Dell has made a big splash with various laptop and desktop colors as it aims to appeal to consumers. The problem: Those laptop paint jobs aren't easy.

Dell has made a big splash with various laptop and desktop colors as it aims to appeal to consumers. The problem: Those laptop paint jobs aren't easy.


You'd think a company that pioneered just-in-time inventory and build-your-own PCs would figure out something as simple as painting a laptop. Turns out there's dust, mass production issues and other problems resulting in delays of Dell's XPS M1330 and Inspiron PCs. Perhaps that's why Dell never offered colorful models before--it was inefficient.

The issues--documented by a Wall Street Journal story on Wednesday--highlight the problems Dell has as it transitions to be more consumer friendly.

I went through Dell's blog to find the original blog posts, which were missed by most of us. The initial delay posts surfaced on Dell's blog in July. The details on behind the delay surfaced earlier this month. Here's a look at the painting problems from Dell's own blog.

Here's what Alex Gruzen, senior vice president of Dell's consumer products group, wrote in a post Aug. 3:

Currently, we have worked through about 10% of our backlog and will focus on improving this going forward. Despite our best efforts, we may not be able to ship some orders before the original estimated ship date we gave you. In those cases, Dell will be contacting affected customers to let them know. Details will vary by region.

When you order a system, the estimated ship date factors in our best currently available information, including the number of orders in front of you and the availability of parts. It should not change unless something impacts one of these factors. If that happens, we will contact you.

As Lionel mentioned in an earlier post, we have found the production ramp more difficult than we expected—let me take a few minutes to explain the process. Before we begin shipping products to customers, we build a sizeable number of units to test our manufacturing process and to help flush out any issues that may impact our ability to build in volume. These test builds are a fraction of what we expect to build at full production. Once we start building a larger number of units, we may see issues that pop up in only one or two of them, but which require larger volumes to reveal themselves.  Since it's hard to tell if the issue is an isolated one or if it will affect a large number of units down the road, we investigate each one thoroughly. When that happens, it slows our build process.
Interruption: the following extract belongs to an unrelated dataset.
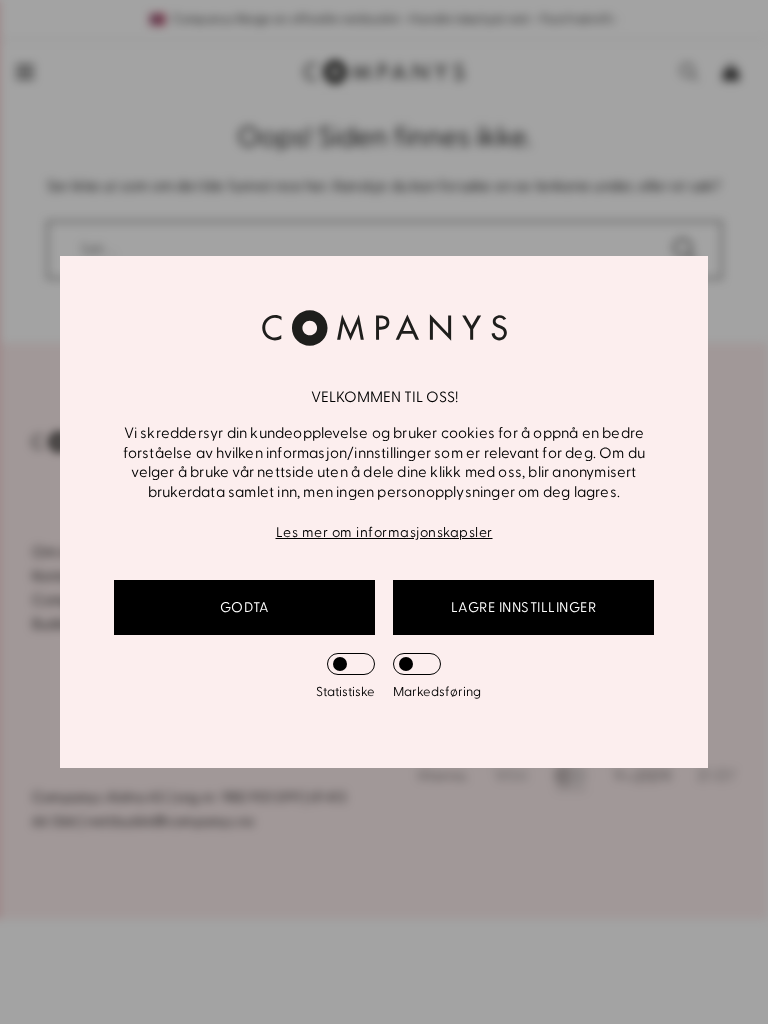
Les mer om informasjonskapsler (384, 532)
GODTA (245, 607)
And that's where the paint comes in: Gruzen noted that Tuxedo Black is the only color that's meeting Dell's quality standards. He details more:

The finish on the XPS  M1330 is similar to a custom paint job on a car, but with one additional complexity—on a car, typical viewing occurs from several feet away. With a notebook, the typical viewing range is much closer... sometimes a foot or less. This requires a different level of attention to detail.  Why do I bring that up? There was no problem painting hundreds at a time.  But as we increased the volume, otherwise manageable factors like dust contamination caused our successful yields to decrease.  Adding to the complexity, the Crimson Red and the Pearl White colors require more coats of paint and more touches to create the finished product—that means there is more opportunity for dust contamination.

 All this ultimately results in fewer finished parts from the paint line than we expected.  You may have noticed on yesterday we discontinued the Pearl White color. The reason is that we are just not able to produce the kind of volumes of high quality product that we need to support demand. It takes about 5 coats of paint to get the appearance we were looking for.

Needless to say Dell customers weren't pleased. While Dell has put its accounting mishaps behind it this Dell 2.0 transition is still ahead.